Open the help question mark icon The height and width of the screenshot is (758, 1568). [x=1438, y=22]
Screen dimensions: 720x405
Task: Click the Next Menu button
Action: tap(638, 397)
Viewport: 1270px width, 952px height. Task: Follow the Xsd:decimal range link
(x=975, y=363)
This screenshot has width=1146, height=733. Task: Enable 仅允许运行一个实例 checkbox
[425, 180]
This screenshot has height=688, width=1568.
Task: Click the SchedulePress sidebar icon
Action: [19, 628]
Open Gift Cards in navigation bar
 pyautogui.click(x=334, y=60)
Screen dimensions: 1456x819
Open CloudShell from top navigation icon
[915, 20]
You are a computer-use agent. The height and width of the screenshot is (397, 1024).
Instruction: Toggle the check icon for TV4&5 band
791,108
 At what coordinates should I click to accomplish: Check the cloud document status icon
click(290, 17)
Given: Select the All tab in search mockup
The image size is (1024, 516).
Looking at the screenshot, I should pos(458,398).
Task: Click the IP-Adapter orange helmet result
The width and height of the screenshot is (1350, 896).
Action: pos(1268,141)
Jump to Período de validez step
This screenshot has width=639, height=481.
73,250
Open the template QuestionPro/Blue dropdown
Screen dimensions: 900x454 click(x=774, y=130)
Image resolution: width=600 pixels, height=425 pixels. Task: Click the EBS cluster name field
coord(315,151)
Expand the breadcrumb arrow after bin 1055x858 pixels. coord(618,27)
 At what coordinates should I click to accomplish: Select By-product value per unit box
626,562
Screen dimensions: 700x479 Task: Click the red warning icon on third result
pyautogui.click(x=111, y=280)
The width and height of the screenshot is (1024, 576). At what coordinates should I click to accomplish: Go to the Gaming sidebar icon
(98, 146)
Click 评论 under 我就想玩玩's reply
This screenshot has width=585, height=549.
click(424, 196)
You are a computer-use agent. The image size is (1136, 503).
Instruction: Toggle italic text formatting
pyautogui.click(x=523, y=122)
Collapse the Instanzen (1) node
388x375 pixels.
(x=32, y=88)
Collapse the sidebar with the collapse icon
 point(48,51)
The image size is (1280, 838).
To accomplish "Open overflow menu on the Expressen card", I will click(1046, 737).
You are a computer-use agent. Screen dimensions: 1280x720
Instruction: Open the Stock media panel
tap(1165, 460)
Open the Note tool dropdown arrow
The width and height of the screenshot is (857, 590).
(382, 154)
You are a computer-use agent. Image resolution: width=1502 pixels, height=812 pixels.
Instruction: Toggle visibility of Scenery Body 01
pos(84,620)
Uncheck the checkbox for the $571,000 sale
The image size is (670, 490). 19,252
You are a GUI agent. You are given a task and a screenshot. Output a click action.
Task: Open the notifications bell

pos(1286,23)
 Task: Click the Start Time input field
------------------------------------------------------------
§ **Exercise directions**
Reproduce the entire listing above line for line, with no changes of any kind.

§ **Result of the exercise**
Open the help question mark icon The height and width of the screenshot is (758, 1568). [x=1438, y=22]
Screen dimensions: 720x405
Task: Click the Next Menu button
Action: tap(638, 397)
Viewport: 1270px width, 952px height. Task: Follow the Xsd:decimal range link
(x=975, y=363)
This screenshot has width=1146, height=733. Task: Enable 仅允许运行一个实例 checkbox
[425, 180]
This screenshot has height=688, width=1568.
Task: Click the SchedulePress sidebar icon
Action: [19, 628]
Open Gift Cards in navigation bar
 pyautogui.click(x=334, y=60)
Screen dimensions: 1456x819
Open CloudShell from top navigation icon
[915, 20]
You are a computer-use agent. The height and width of the screenshot is (397, 1024).
Instruction: Toggle the check icon for TV4&5 band
791,108
 At what coordinates should I click to accomplish: Check the cloud document status icon
click(290, 17)
Given: Select the All tab in search mockup
The image size is (1024, 516).
Looking at the screenshot, I should pos(458,398).
Task: Click the IP-Adapter orange helmet result
The width and height of the screenshot is (1350, 896).
Action: pos(1268,141)
Jump to Período de validez step
This screenshot has width=639, height=481.
73,250
Open the template QuestionPro/Blue dropdown
Screen dimensions: 900x454 click(x=774, y=130)
Image resolution: width=600 pixels, height=425 pixels. Task: Click the EBS cluster name field
coord(315,151)
Expand the breadcrumb arrow after bin 1055x858 pixels. coord(618,27)
 At what coordinates should I click to accomplish: Select By-product value per unit box
626,562
Screen dimensions: 700x479 Task: Click the red warning icon on third result
pyautogui.click(x=111, y=280)
The width and height of the screenshot is (1024, 576). At what coordinates should I click to accomplish: Go to the Gaming sidebar icon
(98, 146)
Click 评论 under 我就想玩玩's reply
This screenshot has width=585, height=549.
click(424, 196)
You are a computer-use agent. The image size is (1136, 503).
Instruction: Toggle italic text formatting
pyautogui.click(x=523, y=122)
Collapse the Instanzen (1) node
388x375 pixels.
(x=32, y=88)
Collapse the sidebar with the collapse icon
 point(48,51)
The image size is (1280, 838).
To accomplish "Open overflow menu on the Expressen card", I will click(1046, 737).
You are a computer-use agent. Screen dimensions: 1280x720
Instruction: Open the Stock media panel
tap(1165, 460)
Open the Note tool dropdown arrow
The width and height of the screenshot is (857, 590).
(382, 154)
You are a computer-use agent. Image resolution: width=1502 pixels, height=812 pixels.
Instruction: Toggle visibility of Scenery Body 01
pos(84,620)
Uncheck the checkbox for the $571,000 sale
The image size is (670, 490). 19,252
You are a GUI agent. You are given a task and a screenshot. Output a click action.
Task: Open the notifications bell

pos(1286,23)
 Task: Click the Start Time input field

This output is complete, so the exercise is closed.